EXERCISE OBJECTIVE:
Copy the records word for word, beginning at the line that contains "You are a GUI" and stopping after the line that contains "tap(740, 229)". Leave the pictures out of your answer.

DATA RECORDS:
---*---
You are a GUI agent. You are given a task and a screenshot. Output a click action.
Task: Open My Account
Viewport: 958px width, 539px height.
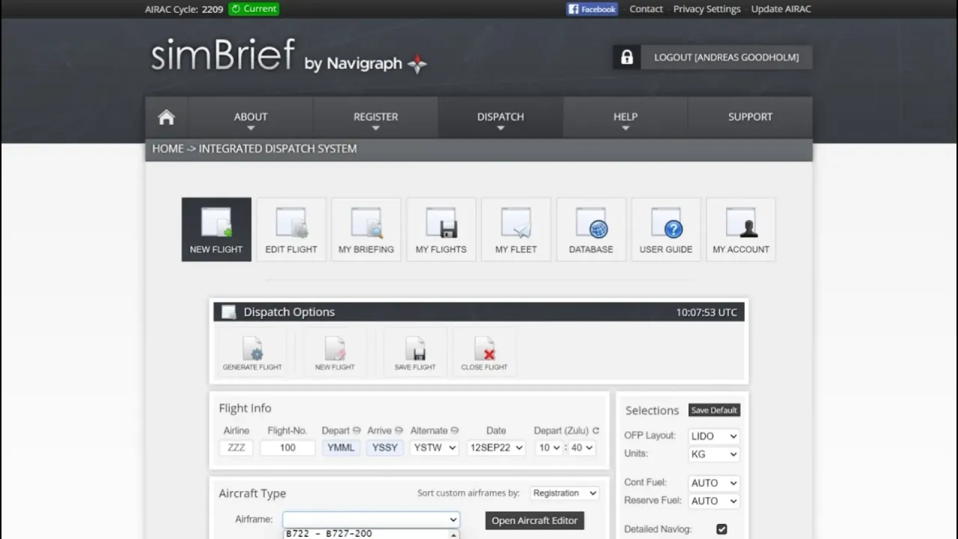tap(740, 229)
---*---
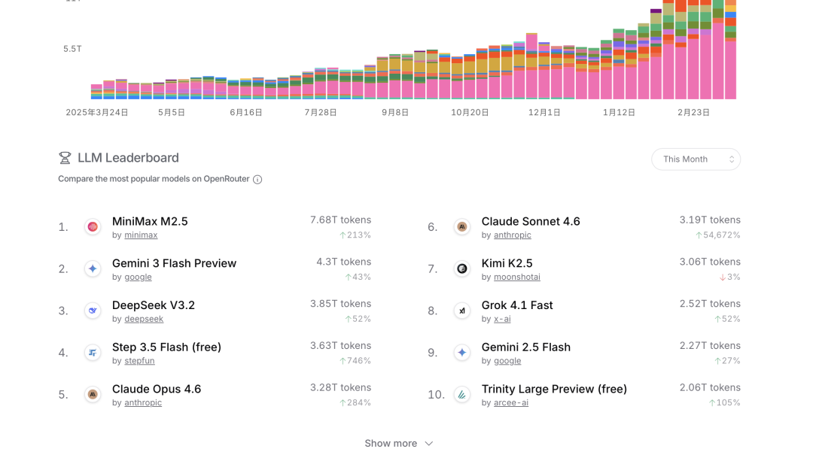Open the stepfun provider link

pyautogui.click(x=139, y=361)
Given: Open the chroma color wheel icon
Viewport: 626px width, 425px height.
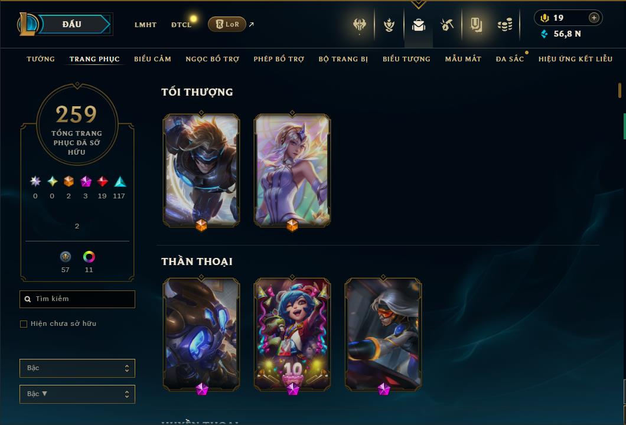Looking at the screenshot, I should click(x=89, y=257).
---*---
OUTPUT FOR THIS EXERCISE:
You are a GUI agent. You are given a task and a screenshot. Output a click action.
Task: Open My Account
Viewport: 958px width, 539px height.
tap(740, 229)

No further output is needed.